Maintenance and Follow-ups
As data gets placed inside the IT infrastructure, data audits can be executed at the desired intervals within the migration cycles (to examine if the project is on track and is operating as per the plan). Data quality devices can be constantly used to sustain data in a perpetual high-quality form so that future needs can be fulfilled smoothly and seamlessly.
Regular maintenance follow-up schedules with acceptable downtimes must be created beforehand to continually assess any risks. Checklists must include vendor contract reviews, IT system health checks, equipment audits, decommissioning and disposal of equipment, and implementing newer controls.
Besides, server and storage maintenance, workload restructuring, and performance-led reviews are essential as well. However, due to exhaustive checks in early stages as well as throughout the migration, maintenance activities can be productive and streamlined.
Data Migration and Beyond
Data migration development is an iterative process that entails architecting the solution design, modeling data, mapping the data movement, transforming data, solution development, testing, and finally, deployment.
Once deployment takes place, data reaches actual end-users, the duty to administer the data is passed down to the IT, most likely to the database administrators or field IT professionals.
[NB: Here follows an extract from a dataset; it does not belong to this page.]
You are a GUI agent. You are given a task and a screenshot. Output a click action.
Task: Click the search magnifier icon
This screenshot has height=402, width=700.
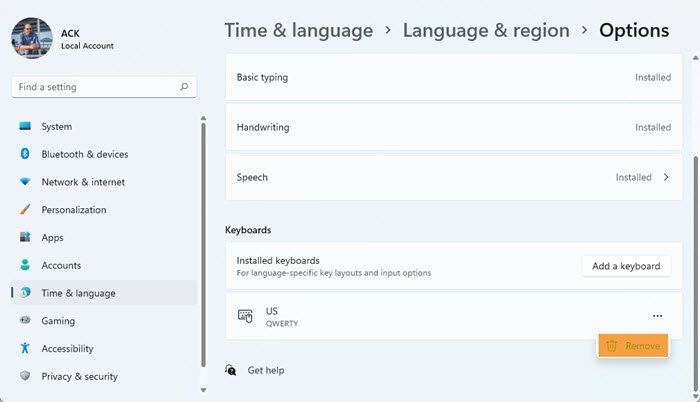point(184,87)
As old and new platforms function together, data synchronization becomes important too, implying that both ETL and SQL technologies fit the needs.
Next comes monitoring, wherein data’s success, gaps (if any), and scalability are identified and assessed further. Lastly, the legacy platforms are gradually phased out, but not before the operational capability of the new platform is thoroughly verified and authorized.
Use Case
Pimcore Helped a leading, global IT products distributor in North America to consolidate and manage vast amounts of product data
The organization’s existing product information (PI) system was incapable of handling their dynamic product data structure and integrating data from multiple sources had turned highly inefficient for them. Their legacy PI system took a long time to reflect the changes made by users. High dependency was on data providers to display information in web portal, as they had no standardized data model. And due to lack of a consistent and dynamic data model, the consolidation of product data from different data providers had become difficult.
Pimcore consolidated their data from multiple sources to create a single view of products using Pimcore PIM and DAM. Automated taxonomy for 1500 product categories was created, resulting in a dynamic data model to handle 60k attributes (having close to 1.7 million drop down values).
Pimcore transformed the product data from all sources into a standardized data model while consolidating the data efficiently. Pimcore provided business users to set data consolidation rules through a priority rule engine.
As a result, data was consolidated successfully and was made available from all providers as well as vendors in their B2B web portal. All product and digital assets could be managed in one place. They now also have the flexibility to manage images and rich media in any required format.